#### Text
# [Event] Forks of the Delaware Show 11/30



## wedigforyou (Nov 18, 2008)

35th Annual Forks of the Delaware Bottle collectors show and Sale.   Sun., Nov. 30 Bethlehem Catholic High School Gymnasium. 2 miles south of Rt. 22.  Take Rt. 512 Exit. Dewberry and Madison Sts. Bethlehem PA.  9 -3 p.m. general admission is $2.00. Early buyers at 7:30 a.m. ($20.00)

https://www.antique-bottles.net/forum/calendar.asp?eventid=6


----------



## pyshodoodle (Nov 21, 2008)

Hi Ann - where do you set up? I will stop by and introduce myself. 

 Kate


----------



## wedigforyou (Nov 21, 2008)

Hi Kate, My husband, son and I set up on the far left corner (as you enter the gym).  Possibly we've already met? We're members of the Forks club and come to the meetings fairly regularly.  With the economy as bad as it is we don't expect much to move - but you never know.  Hope to see you there. Ann


----------



## pyshodoodle (Nov 21, 2008)

I don't belong to the club because I work on Thursday nights... but I may have met you last year at the show. 

 Kate


----------



## buzzkutt033 (Nov 28, 2008)

hi campers,

 i'll be at Becahi around noon Sunday. if you see a guy trying to grow a beard with a flyers hat on..............   say hello!!

 jim


----------



## buzzkutt033 (Nov 30, 2008)

had a nice time at the bottle show today. first one i've been at in at least 25 years. picked up a couple nice things i've been after, but better yet, met a couple of folks from the forum!!!


----------



## buzzkutt033 (Nov 30, 2008)

the guy i went with picked up a couple local blobs from psychodoodle. was nice meeting ann and her family. 

 jim


----------



## buzzkutt033 (Nov 30, 2008)

was also nice to meet wedigforyou. with the lousy weather outside, it was a perfect day to walk around and check out old glass.

 jim


----------



## wedigforyou (Nov 30, 2008)

Thanks for the kind comments on the show and glad you and Kate made it.  There were some good buys to be had. Nice to meet you to and that we got to meet in person with Kate, too.

 Another good show I can recommend will come up Next March at Tylersport, PA.


----------



## privvydigger (Nov 30, 2008)

The show was great , It's nice to put the faces to the name!


----------



## pyshodoodle (Nov 30, 2008)

It was nice meeting Ann & Buzzcut at the show. Glad I was able to make it, as the phonecall I got this morning was potentially going to put a damper on it for me. My daughter actually went with me for a little while and didn't complain - although she forbade me from buying anything. He impression of the show? - She said she felt like she was in her living room! You know she is exaggerating, right!
########
**Exercise 1:** From the bottle show thread, reproduce word for word the passage that begins at the words "## wedigforyou (Nov 18, 2008)" and stops after the words "and introduce myself.".
**Exercise 2:** In the bottle show thread, where does Ann's family set up at the show?
#### Recorded information
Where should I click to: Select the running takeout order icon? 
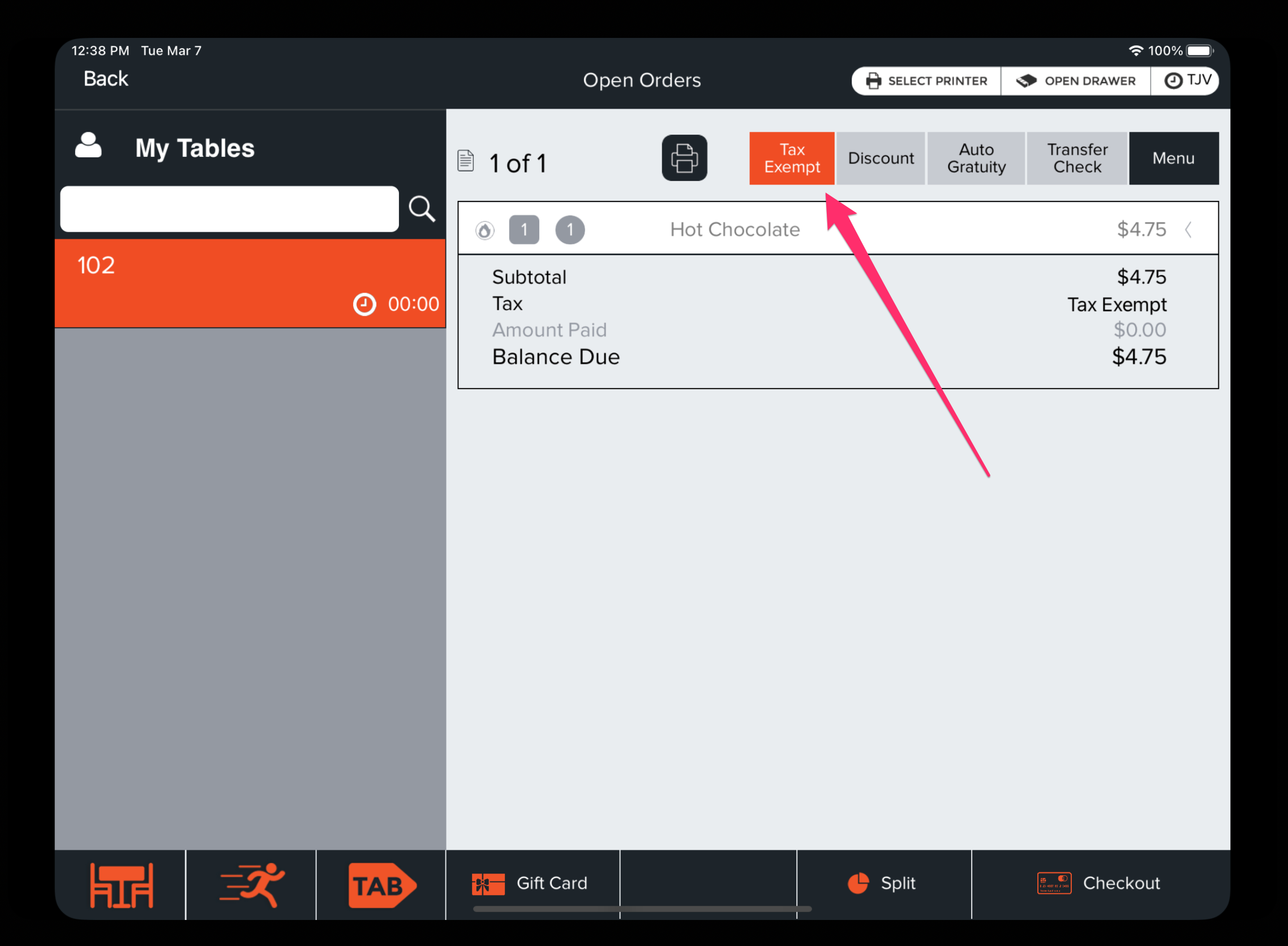tap(251, 885)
########
**Solution 1:**
## wedigforyou (Nov 18, 2008)

35th Annual Forks of the Delaware Bottle collectors show and Sale.   Sun., Nov. 30 Bethlehem Catholic High School Gymnasium. 2 miles south of Rt. 22.  Take Rt. 512 Exit. Dewberry and Madison Sts. Bethlehem PA.  9 -3 p.m. general admission is $2.00. Early buyers at 7:30 a.m. ($20.00)

https://www.antique-bottles.net/forum/calendar.asp?eventid=6


----------



## pyshodoodle (Nov 21, 2008)

Hi Ann - where do you set up? I will stop by and introduce myself.

**Solution 2:** In the far left corner as you enter the gym.